◆ Problem statement: Write out all the entries word for word, but skip any images.

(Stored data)
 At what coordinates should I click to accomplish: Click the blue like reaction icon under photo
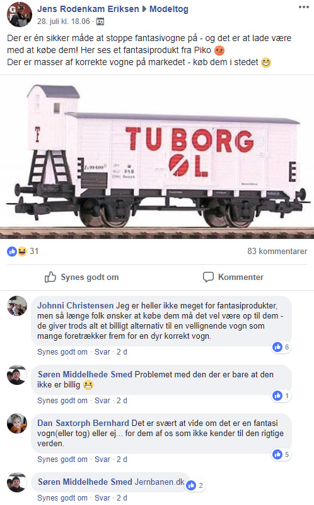(12, 251)
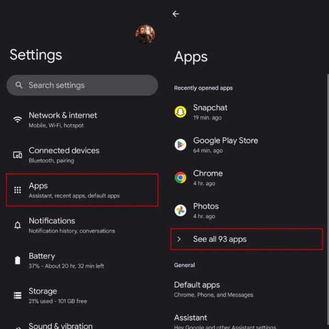The width and height of the screenshot is (329, 329).
Task: Tap the Wi-Fi icon for Network & internet
Action: pyautogui.click(x=18, y=120)
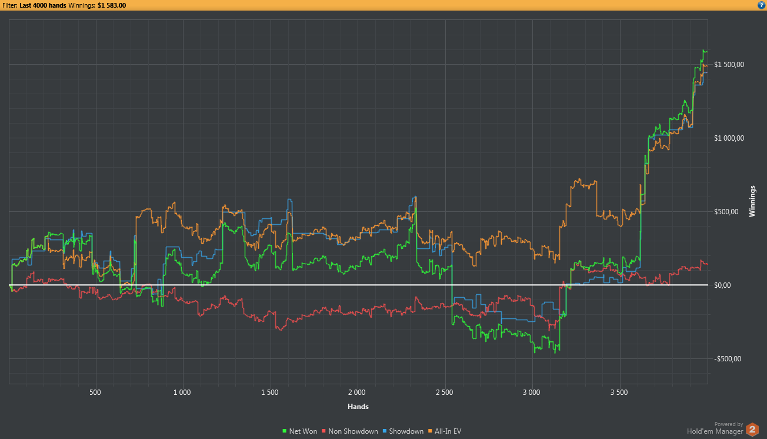Show or hide All-In EV legend label
The height and width of the screenshot is (439, 767).
pyautogui.click(x=448, y=431)
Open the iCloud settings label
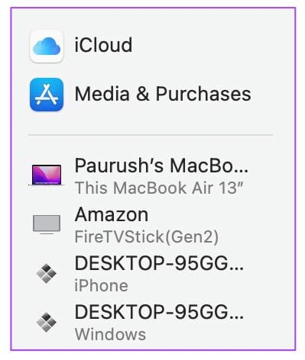The width and height of the screenshot is (305, 360). coord(103,45)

◆ Problem solution:
 At what coordinates should I click to accomplish: Click the blue like reaction icon under photo
(12, 251)
The width and height of the screenshot is (329, 329).
Task: Tap the Wi-Fi icon for Network & internet
Action: pyautogui.click(x=18, y=120)
Show or hide All-In EV legend label
The height and width of the screenshot is (439, 767).
pyautogui.click(x=448, y=431)
Open the iCloud settings label
The width and height of the screenshot is (305, 360). coord(103,45)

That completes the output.